Output all the entries below. Each must match exactly.
▽
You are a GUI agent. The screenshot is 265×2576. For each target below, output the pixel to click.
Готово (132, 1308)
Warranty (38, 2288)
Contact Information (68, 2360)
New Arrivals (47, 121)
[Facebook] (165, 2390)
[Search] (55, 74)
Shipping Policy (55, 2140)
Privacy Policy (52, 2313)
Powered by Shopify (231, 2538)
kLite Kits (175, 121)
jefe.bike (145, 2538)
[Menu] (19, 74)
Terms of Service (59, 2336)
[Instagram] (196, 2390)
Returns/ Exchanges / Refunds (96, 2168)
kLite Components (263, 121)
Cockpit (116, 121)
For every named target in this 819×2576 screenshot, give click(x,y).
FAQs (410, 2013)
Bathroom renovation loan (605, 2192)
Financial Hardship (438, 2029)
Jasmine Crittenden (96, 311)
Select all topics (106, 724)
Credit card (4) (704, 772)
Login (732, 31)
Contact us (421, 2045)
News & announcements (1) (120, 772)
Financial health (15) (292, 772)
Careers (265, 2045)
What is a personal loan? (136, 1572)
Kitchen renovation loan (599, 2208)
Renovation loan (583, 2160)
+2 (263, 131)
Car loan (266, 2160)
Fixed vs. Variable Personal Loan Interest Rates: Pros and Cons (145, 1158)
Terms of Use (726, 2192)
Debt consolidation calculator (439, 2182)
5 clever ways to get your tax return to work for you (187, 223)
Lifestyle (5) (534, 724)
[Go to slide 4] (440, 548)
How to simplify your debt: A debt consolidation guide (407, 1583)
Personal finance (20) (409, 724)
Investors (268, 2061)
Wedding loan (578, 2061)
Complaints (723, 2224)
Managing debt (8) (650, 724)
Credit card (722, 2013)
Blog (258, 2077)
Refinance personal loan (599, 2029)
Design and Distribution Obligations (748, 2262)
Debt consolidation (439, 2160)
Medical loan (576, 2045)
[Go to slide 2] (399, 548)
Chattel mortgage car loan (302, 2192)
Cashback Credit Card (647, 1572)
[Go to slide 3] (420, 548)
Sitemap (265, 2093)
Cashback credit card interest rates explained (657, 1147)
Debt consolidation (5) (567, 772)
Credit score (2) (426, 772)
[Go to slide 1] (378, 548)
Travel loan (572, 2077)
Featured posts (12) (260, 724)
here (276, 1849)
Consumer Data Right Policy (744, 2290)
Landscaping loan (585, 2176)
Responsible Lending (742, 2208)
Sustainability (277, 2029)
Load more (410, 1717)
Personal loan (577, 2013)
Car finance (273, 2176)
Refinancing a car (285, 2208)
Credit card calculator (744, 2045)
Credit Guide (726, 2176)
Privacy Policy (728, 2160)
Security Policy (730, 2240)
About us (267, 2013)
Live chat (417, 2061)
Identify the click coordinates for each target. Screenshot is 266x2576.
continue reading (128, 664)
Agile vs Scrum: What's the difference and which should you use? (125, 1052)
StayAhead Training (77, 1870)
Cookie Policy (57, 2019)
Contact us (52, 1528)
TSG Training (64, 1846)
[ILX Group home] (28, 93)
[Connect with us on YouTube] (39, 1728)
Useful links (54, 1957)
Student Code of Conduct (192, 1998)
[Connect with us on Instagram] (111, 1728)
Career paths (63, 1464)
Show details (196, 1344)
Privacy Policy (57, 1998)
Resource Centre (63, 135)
△
Problem solution:
You are a GUI agent. The screenshot is 265×2576. For each target below, output the pixel to click.
Готово (132, 1308)
Warranty (38, 2288)
Contact Information (68, 2360)
New Arrivals (47, 121)
[Facebook] (165, 2390)
[Search] (55, 74)
Shipping Policy (55, 2140)
Privacy Policy (52, 2313)
Powered by Shopify (231, 2538)
kLite Kits (175, 121)
jefe.bike (145, 2538)
[Menu] (19, 74)
Terms of Service (59, 2336)
[Instagram] (196, 2390)
Returns/ Exchanges / Refunds (96, 2168)
kLite Components (263, 121)
Cockpit (116, 121)
For every named target in this 819×2576 screenshot, give click(x,y).
FAQs (410, 2013)
Bathroom renovation loan (605, 2192)
Financial Hardship (438, 2029)
Jasmine Crittenden (96, 311)
Select all topics (106, 724)
Credit card (4) (704, 772)
Login (732, 31)
Contact us (421, 2045)
News & announcements (1) (120, 772)
Financial health (15) (292, 772)
Careers (265, 2045)
What is a personal loan? (136, 1572)
Kitchen renovation loan (599, 2208)
Renovation loan (583, 2160)
+2 (263, 131)
Car loan (266, 2160)
Fixed vs. Variable Personal Loan Interest Rates: Pros and Cons (145, 1158)
Terms of Use (726, 2192)
Debt consolidation calculator (439, 2182)
5 clever ways to get your tax return to work for you (187, 223)
Lifestyle (5) (534, 724)
[Go to slide 4] (440, 548)
How to simplify your debt: A debt consolidation guide (407, 1583)
Personal finance (20) (409, 724)
Investors (268, 2061)
Wedding loan (578, 2061)
Complaints (723, 2224)
Managing debt (8) (650, 724)
Credit card (722, 2013)
Blog (258, 2077)
Refinance personal loan (599, 2029)
Design and Distribution Obligations (748, 2262)
Debt consolidation (439, 2160)
Medical loan (576, 2045)
[Go to slide 2] (399, 548)
Chattel mortgage car loan (302, 2192)
Cashback Credit Card (647, 1572)
[Go to slide 3] (420, 548)
Sitemap (265, 2093)
Cashback credit card interest rates explained (657, 1147)
Debt consolidation (5) (567, 772)
Credit score (2) (426, 772)
[Go to slide 1] (378, 548)
Travel loan (572, 2077)
Featured posts (12) (260, 724)
here (276, 1849)
Consumer Data Right Policy (744, 2290)
Landscaping loan (585, 2176)
Responsible Lending (742, 2208)
Sustainability (277, 2029)
Load more (410, 1717)
Personal loan (577, 2013)
Car finance (273, 2176)
Refinancing a car (285, 2208)
Credit card calculator (744, 2045)
Credit Guide (726, 2176)
Privacy Policy (728, 2160)
Security Policy (730, 2240)
About us (267, 2013)
Live chat (417, 2061)
Identify the click coordinates for each target. Screenshot is 266x2576.
continue reading (128, 664)
Agile vs Scrum: What's the difference and which should you use? (125, 1052)
StayAhead Training (77, 1870)
Cookie Policy (57, 2019)
Contact us (52, 1528)
TSG Training (64, 1846)
[ILX Group home] (28, 93)
[Connect with us on YouTube] (39, 1728)
Useful links (54, 1957)
Student Code of Conduct (192, 1998)
[Connect with us on Instagram] (111, 1728)
Career paths (63, 1464)
Show details (196, 1344)
Privacy Policy (57, 1998)
Resource Centre (63, 135)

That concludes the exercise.